30 takeaways for my 30th birthday
Photo by Jason Leung on Unsplash

This week I completed my 30th circle around the sun and to celebrate that, I decided to write 30 takeaways from the books I read this year. I tried to put them in an order to keep related books together. Enjoy!

For students and lifelong learners

Make it stick

1) Learning is deeper and more durable when it is effortful. Focus more on outputs (recall) than on inputs (reading / listening)

2) Interleaving (learning more things at a time) feels counterintuitive, but it helps us learn things in more abstract context.

Power of Habits and Atomic habits

3) Habits are made of three parts: Cue, routine, and reward. We sense a trigger (cue), then do a specific task (routine) to get a specific reward.

4) Some small Keystone habits can make a large difference by spilling over their effects into other areas of our lives.


5) The key source of distractions is internal triggers. The mental unrest. Unless we find solutions to internal triggers, the solutions to mute external triggers won’t be effective.

6) To be indistractable, we need to find times for “Tractions” (opposites of distractions) by planning. Know your priorities and plan to spend time for them.

The 4 hour chef

7) For any skill, it is very hard to reach the top 0.00001%, but it is much easier to reach the top 5%.

8) To learn anything faster, follow these steps: Deconstruct (find the basic building blocks), Select (find which are essential to learn), Sequence (find the right order for learning them), and create Stakes (for motivation).

80/20 principle

9) Abstract version of Pareto’s law: The Majority of the observed output is due to a small fraction of the inputs.

10) The Pareto’s law, although discovered for economics, can be used to improve efficiency of almost any part of our life.

The unfair advantage

11) Everyone has some parts in their life that can be seen as unfair advantages (in terms of Money, Intelligence, Location and luck, Education, or Status). Instead of complaining about it, we should learn to identify them.

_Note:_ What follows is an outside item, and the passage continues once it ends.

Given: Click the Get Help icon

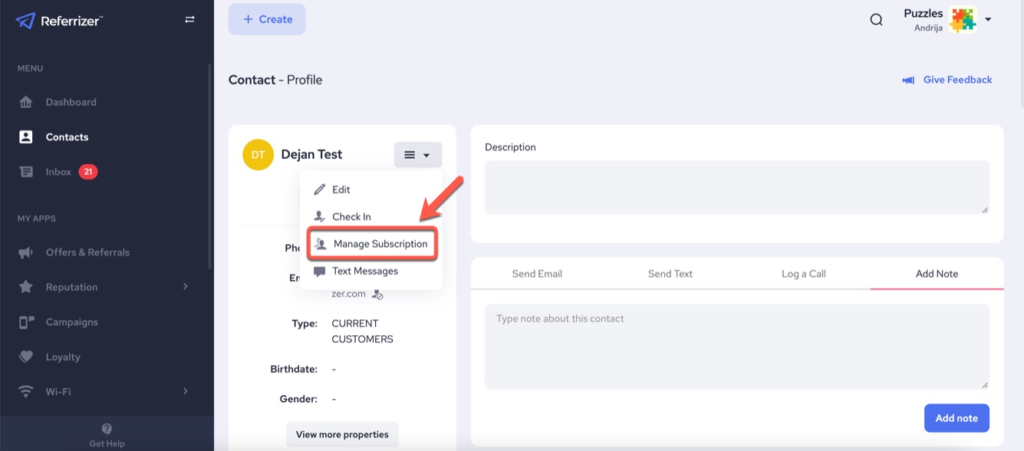Looking at the screenshot, I should [x=107, y=429].
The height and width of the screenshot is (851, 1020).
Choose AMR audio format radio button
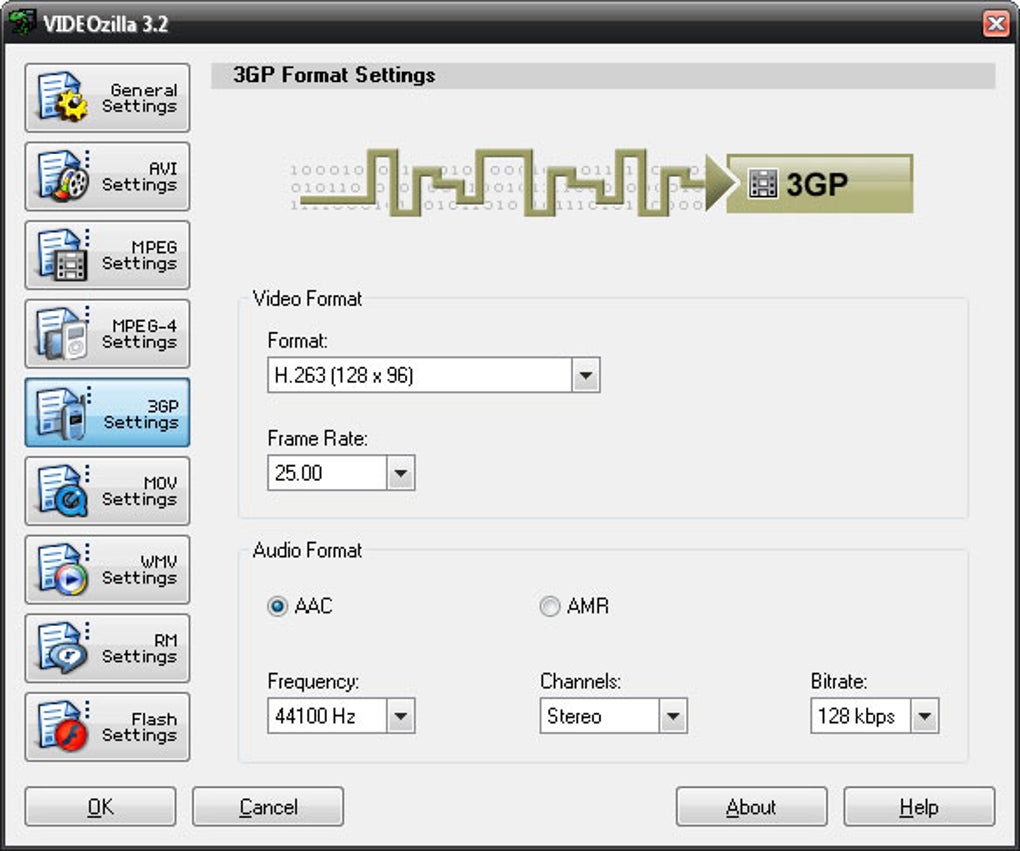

12) The merit alone is not always enough. We should identify our unfair advantages and use it to be successful.

Work and Money

Psychology of Money 

13) The concept of money and large scale markets is relatively new. Hence, we don’t know how it works. Our early experiences with money determine our financial decisions later on.

14) Our linear thinking brains can not yet comprehend the power of compounding.

Rich dad poor dad

15) Basics: Assets put money in our pockets, liabilities take it out. Focus on collecting assets and reducing liabilities

16) Take the financial education more seriously. It is often ignored in the schools.

The millionaire Fastlane

17) Having a business is a faster way to get rich than working at a job (even if it is high paying) because of the financial control that one gets in a business.

18) To create a successful business, it needs to satisfy the requirements of CENTS: Control (we should have more), Entry (harder to enter the market), Need (provide value to others), Time (should not require much of our time after creation), Scale (must be scalable).

The 4 hour workweek

19) Focus more on improving your productivity than working hard. This helps to create a better work life balance and results in more happiness.

20) Emphasize your strength rather than fixing your weakness. It is more fun and more effective.


Hell yeah or No

21) Raise your standards and say yes to only exceptionally good things.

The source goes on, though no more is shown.